[Dataset excerpt]
"""

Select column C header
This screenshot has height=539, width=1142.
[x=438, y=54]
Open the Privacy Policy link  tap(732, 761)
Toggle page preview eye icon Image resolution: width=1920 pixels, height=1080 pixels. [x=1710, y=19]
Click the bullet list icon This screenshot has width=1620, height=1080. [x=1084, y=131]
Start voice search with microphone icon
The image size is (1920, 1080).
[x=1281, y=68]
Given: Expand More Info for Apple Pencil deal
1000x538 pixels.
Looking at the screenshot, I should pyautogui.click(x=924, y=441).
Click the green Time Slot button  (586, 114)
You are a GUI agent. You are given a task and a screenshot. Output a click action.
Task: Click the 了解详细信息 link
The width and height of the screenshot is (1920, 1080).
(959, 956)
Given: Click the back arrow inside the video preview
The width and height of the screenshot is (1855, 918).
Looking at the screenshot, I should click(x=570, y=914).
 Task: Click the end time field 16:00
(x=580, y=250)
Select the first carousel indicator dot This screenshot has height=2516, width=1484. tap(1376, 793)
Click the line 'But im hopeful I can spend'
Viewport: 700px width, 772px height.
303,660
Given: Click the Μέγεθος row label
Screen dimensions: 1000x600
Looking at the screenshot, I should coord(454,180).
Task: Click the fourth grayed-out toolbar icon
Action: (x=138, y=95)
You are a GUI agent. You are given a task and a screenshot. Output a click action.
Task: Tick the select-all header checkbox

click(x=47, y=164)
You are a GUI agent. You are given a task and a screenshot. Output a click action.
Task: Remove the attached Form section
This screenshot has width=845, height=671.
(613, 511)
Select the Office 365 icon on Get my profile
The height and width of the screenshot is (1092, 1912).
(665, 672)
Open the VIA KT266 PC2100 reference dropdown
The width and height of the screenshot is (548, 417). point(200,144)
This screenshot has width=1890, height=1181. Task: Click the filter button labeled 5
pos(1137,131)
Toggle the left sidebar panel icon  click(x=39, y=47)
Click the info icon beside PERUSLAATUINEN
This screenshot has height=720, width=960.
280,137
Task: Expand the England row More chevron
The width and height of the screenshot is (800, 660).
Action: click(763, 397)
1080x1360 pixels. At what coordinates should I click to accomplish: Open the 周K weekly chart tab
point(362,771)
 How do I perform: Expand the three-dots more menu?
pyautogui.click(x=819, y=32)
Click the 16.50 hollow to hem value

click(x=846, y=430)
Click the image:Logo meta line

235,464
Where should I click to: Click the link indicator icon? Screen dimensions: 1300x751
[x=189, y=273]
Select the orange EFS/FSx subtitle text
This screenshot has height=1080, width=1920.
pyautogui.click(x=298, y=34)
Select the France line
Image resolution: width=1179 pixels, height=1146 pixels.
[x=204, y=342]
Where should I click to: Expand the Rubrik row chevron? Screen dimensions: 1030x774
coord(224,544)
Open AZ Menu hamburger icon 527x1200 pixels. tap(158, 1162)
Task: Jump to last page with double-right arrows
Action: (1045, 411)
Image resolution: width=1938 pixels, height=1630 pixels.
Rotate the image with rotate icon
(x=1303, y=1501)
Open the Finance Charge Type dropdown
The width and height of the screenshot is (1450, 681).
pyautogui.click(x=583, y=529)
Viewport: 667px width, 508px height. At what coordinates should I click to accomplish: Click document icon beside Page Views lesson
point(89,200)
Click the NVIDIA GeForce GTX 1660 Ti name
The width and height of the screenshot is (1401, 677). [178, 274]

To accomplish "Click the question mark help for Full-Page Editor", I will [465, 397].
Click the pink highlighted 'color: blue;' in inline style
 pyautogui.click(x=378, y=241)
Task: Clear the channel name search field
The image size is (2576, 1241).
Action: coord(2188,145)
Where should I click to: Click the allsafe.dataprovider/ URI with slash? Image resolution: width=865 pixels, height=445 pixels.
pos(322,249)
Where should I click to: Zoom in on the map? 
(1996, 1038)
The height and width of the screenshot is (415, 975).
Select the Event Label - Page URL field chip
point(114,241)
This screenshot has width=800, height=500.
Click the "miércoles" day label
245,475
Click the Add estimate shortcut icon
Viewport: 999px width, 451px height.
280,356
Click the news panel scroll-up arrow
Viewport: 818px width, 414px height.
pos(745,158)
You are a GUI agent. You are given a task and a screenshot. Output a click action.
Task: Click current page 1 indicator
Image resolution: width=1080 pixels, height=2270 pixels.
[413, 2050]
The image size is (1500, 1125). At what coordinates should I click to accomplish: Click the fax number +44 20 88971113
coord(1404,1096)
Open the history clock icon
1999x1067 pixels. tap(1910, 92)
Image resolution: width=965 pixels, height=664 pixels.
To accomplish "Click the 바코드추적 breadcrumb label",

"""

Written task: Rewrite the rows from the line with "Click the news panel scroll-up arrow" through the end of the rows, replacing "history clock icon" with "recent activity icon" and leaving everything else unchanged.

Result for this exercise:
Click the news panel scroll-up arrow
Viewport: 818px width, 414px height.
pos(745,158)
You are a GUI agent. You are given a task and a screenshot. Output a click action.
Task: Click current page 1 indicator
Image resolution: width=1080 pixels, height=2270 pixels.
[413, 2050]
The image size is (1500, 1125). At what coordinates should I click to accomplish: Click the fax number +44 20 88971113
coord(1404,1096)
Open the recent activity icon
1999x1067 pixels. tap(1910, 92)
Image resolution: width=965 pixels, height=664 pixels.
To accomplish "Click the 바코드추적 breadcrumb label",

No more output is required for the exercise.